Exposure–response analyses of erdafitinib in patients with locally advanced or metastatic urothelial carcinoma

Background Exposure–response analyses were conducted to explore the relationship between selected efficacy and safety endpoints and serum phosphate (PO4) concentrations, a potential biomarker of efficacy and safety, in locally advanced or metastatic urothelial carcinoma patients with FGFR alterations treated with erdafitinib. Methods Data from two dosing regimens of erdafitinib in a phase 2 study (NCT02365597), 6 and 8-mg/day with provision for pharmacodynamically guided titration per serum PO4 levels, were analyzed using Cox proportional hazard or logistic regression models. Efficacy endpoints were overall survival (OS), progression-free survival (PFS), and objective response rate (ORR). Safety endpoints were adverse events typical for FGFR inhibitors. Results Exposure-efficacy analyses on 156 patients (6-mg = 68; 8-mg = 88) showed that patients with higher serum PO4 levels within the first 6 weeks showed better OS (hazard ratio 0.57 [95% CI 0.46–0.72] per mg/dL of PO4; p = 0.01), PFS (hazard ratio 0.80 [0.67–0.94] per mg/dL of PO4; p = 0.01), and ORR (odds ratio 1.38 [1.02–1.86] per mg/dL of PO4; p = 0.04).

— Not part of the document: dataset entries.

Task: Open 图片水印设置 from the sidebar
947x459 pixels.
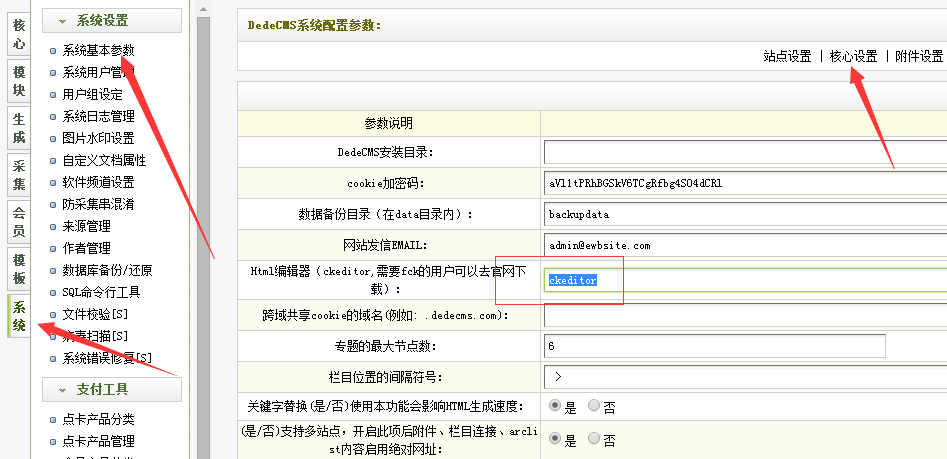Action: click(98, 138)
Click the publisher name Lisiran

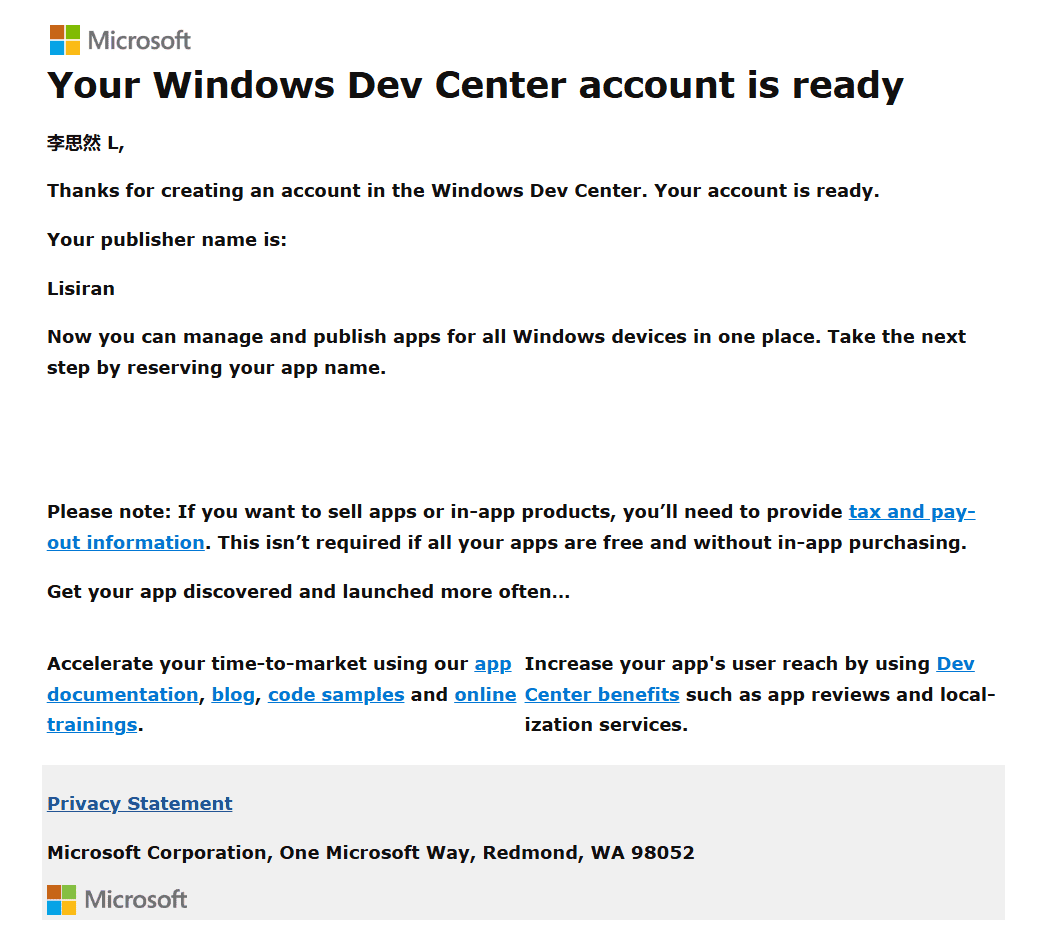tap(81, 289)
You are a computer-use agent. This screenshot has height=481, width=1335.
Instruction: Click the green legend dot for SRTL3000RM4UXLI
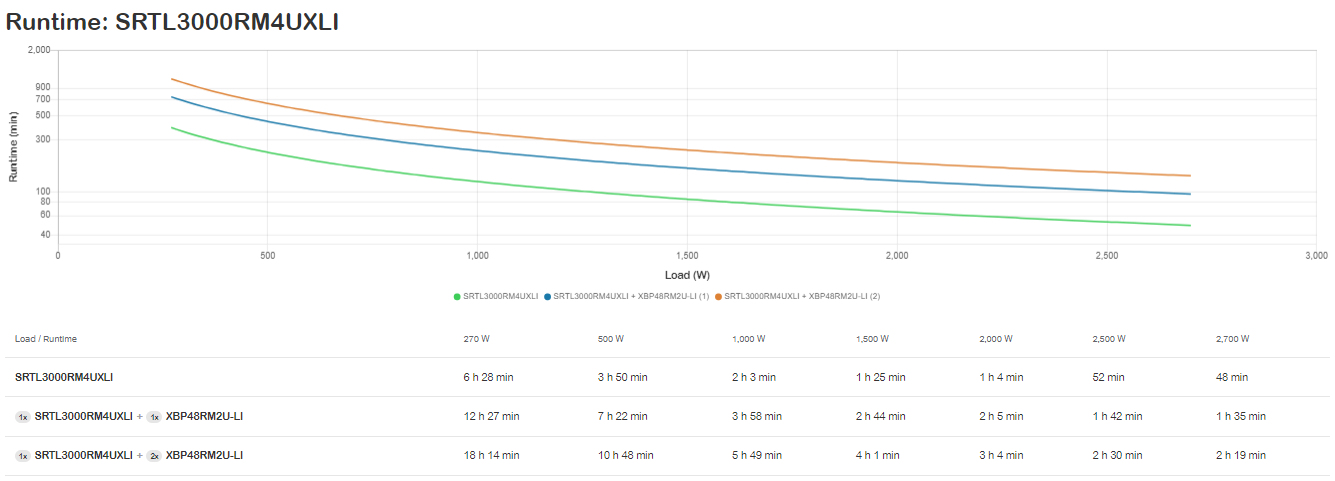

Exposure-safety analyses on 177 patients (6-mg = 78; 8-mg = 99) showed that the incidence of selected adverse events associated with on-target off-tumor effects significantly rose with higher PO4. Conclusions The exploratory relationship between serum PO4 levels and efficacy/safety outcomes supported the use of pharmacodynamically guided dose titration to optimize erdafitinib’s therapeutic benefit/risk ratio. Clinical trial registration number NCT02365597.